§ **Stated task 1**
From the source rows, pull out every line from the one containing "Given: Click the" through the last row, including both ends, and copy them exactly. Leave the pictures out.

□ □ □ □ □

Norbert Lachman

Born:
Danzig, Germany
February 2, 1922

Norbert Lachman was born in Danzig, an ethnically German area that became a “free city” under the protection of the League of Nations after World War I. In the 1930s, as Adolph Hitler and his Nazi party consolidated power in Germany, Danzig slowly shifted into its orbit. As the influence of the League of Nations diminished, abuses against the Jews and political opponents of the Nazis in Danzig intensified.

For Norbert, the changing political climate meant that he was ostracized at school and banned from sports teams. Once, he was accosted by two members of a Nazi youth organization while he was delivering bread from the family’s bakery. In 1937, fifteen-year-old Norbert was forced to leave public school. He went to Berlin to enroll in a vocational school to prepare for the family’s anticipated emigration from Germany. Norbert was in Berlin in November 1938 during Kristallnacht, the violent anti-Jewish pogrom instigated by Nazi officials. When SS officers came to the house where he was boarding and began to arrest non-German residents, Norbert leapt on his bicycle and fled in terror. As he pedaled toward the Grunewald Forest, where he would hide for three days, a fire in the spectacular Oranienburg Synagogue lit the sky: “What I saw there were prayer books, Torah books, and everything in flames or shattered on the street. I was very disturbed when I saw that. I heard windows going. People were throwing stones into Jewish stores and all the glass was coming down.”

□ □ □ □ □

§ **Stated task 2**
In the Norbert Lachman biography, where did Norbert hide for three days after fleeing on his bicycle?

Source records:
□ □ □ □ □

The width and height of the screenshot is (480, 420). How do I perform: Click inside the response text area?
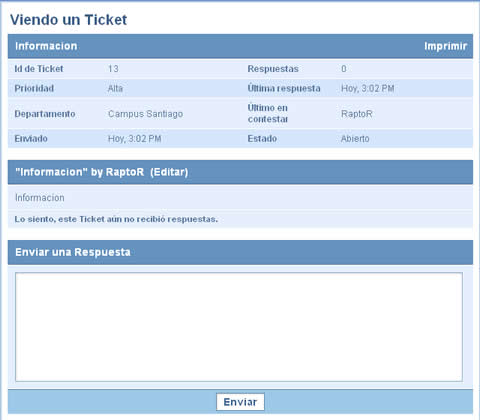coord(239,327)
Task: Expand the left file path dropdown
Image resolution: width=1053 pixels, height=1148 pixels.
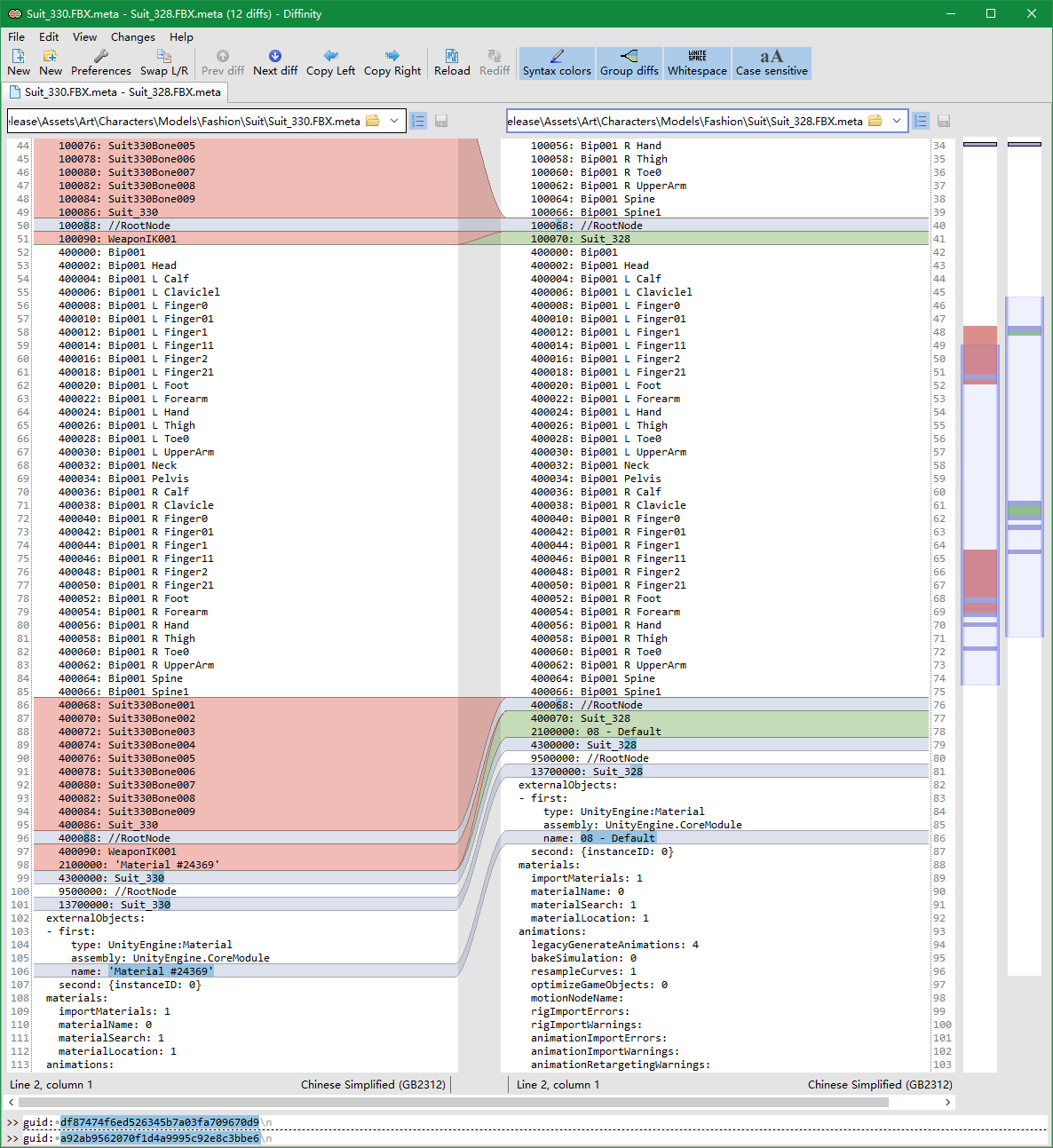Action: tap(394, 121)
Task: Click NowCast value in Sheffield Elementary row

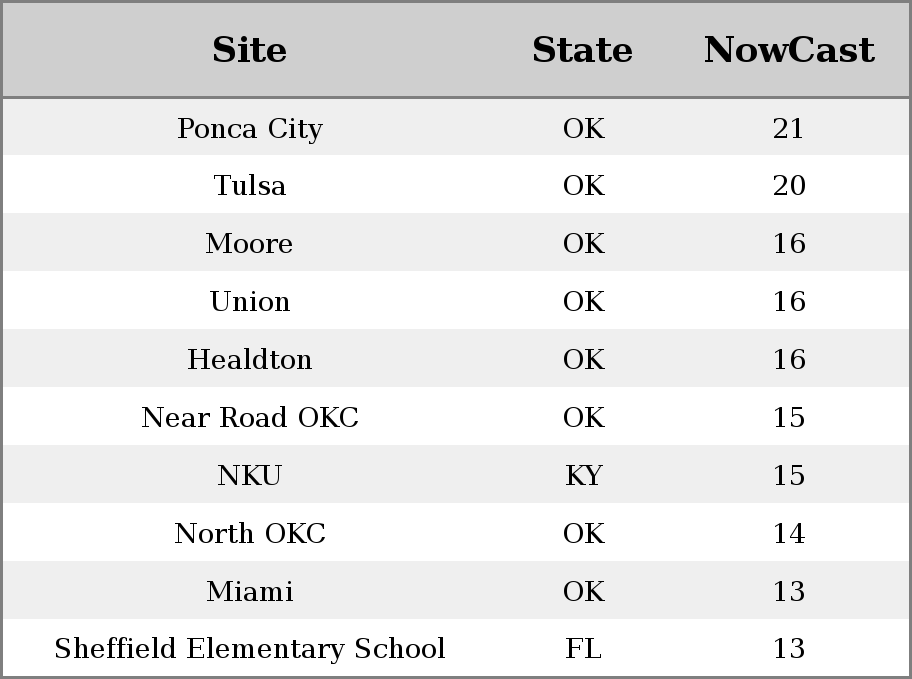Action: 789,648
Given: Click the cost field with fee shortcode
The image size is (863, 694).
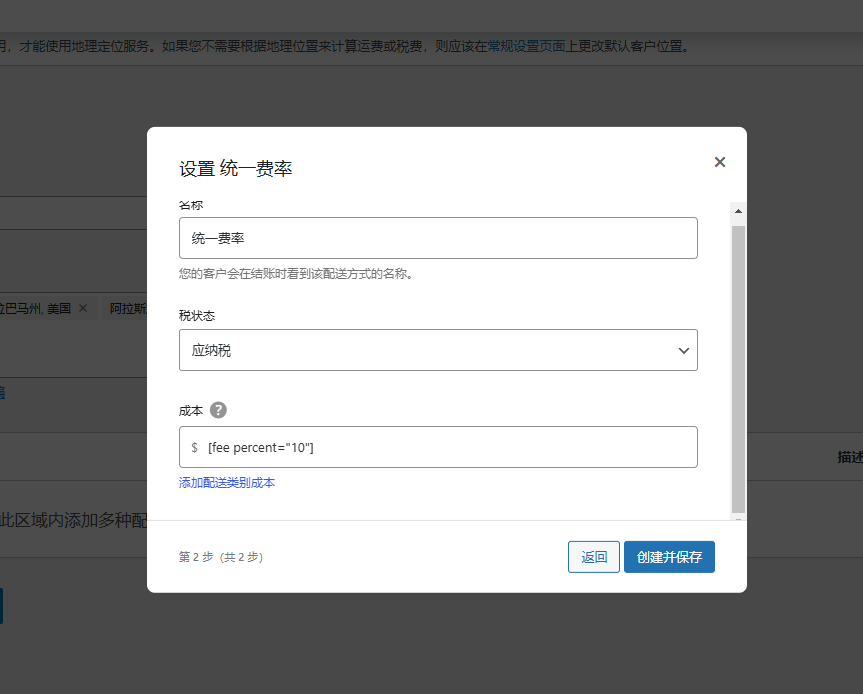Looking at the screenshot, I should (437, 447).
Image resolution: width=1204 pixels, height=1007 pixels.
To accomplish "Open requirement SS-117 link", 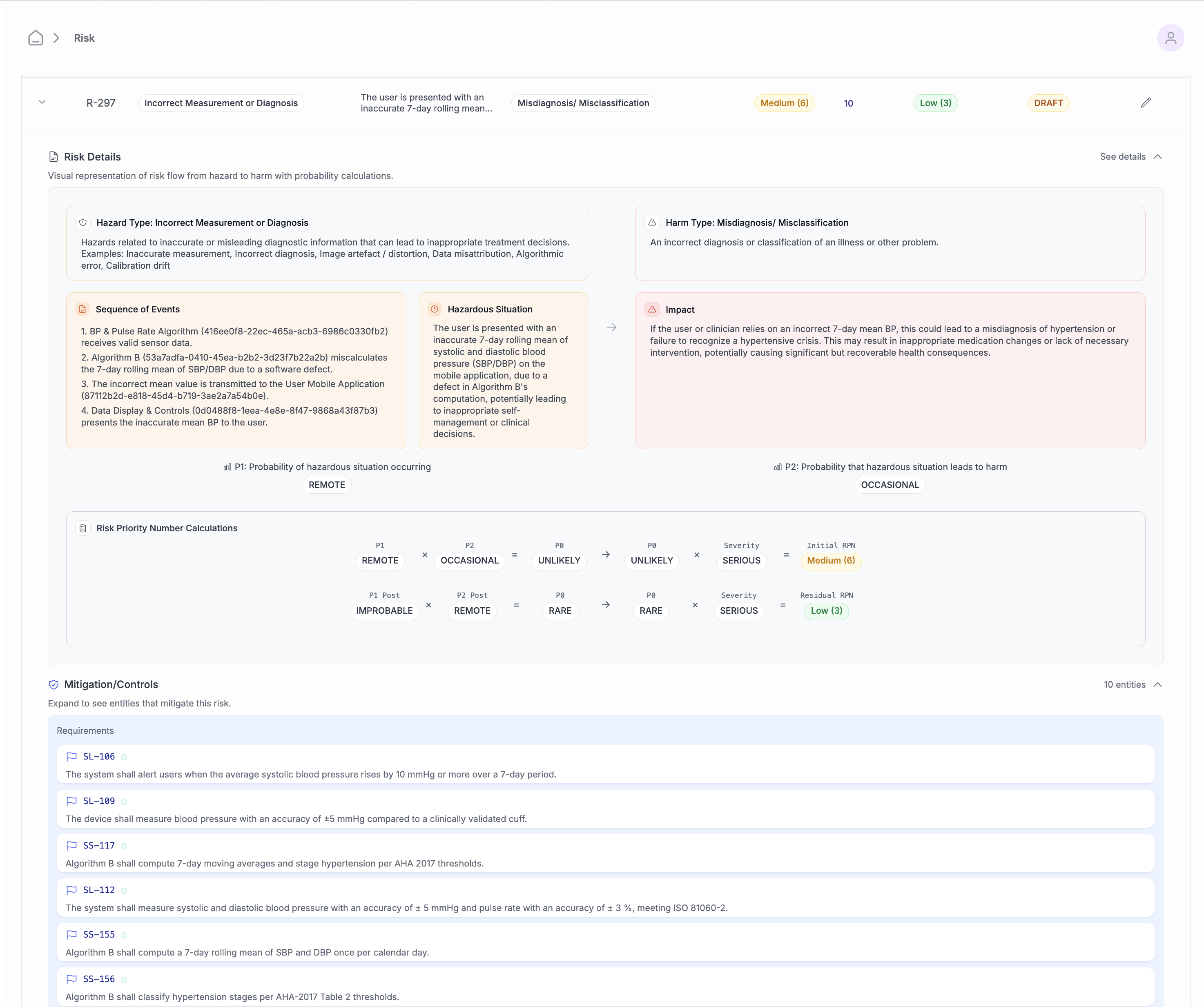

□ □ □ □ □

§ **Task answer 1**
Given: Click the cost field with fee shortcode
The image size is (863, 694).
Looking at the screenshot, I should (437, 447).
Image resolution: width=1204 pixels, height=1007 pixels.
To accomplish "Open requirement SS-117 link", 

§ **Task answer 2**
He hid in the Grunewald Forest.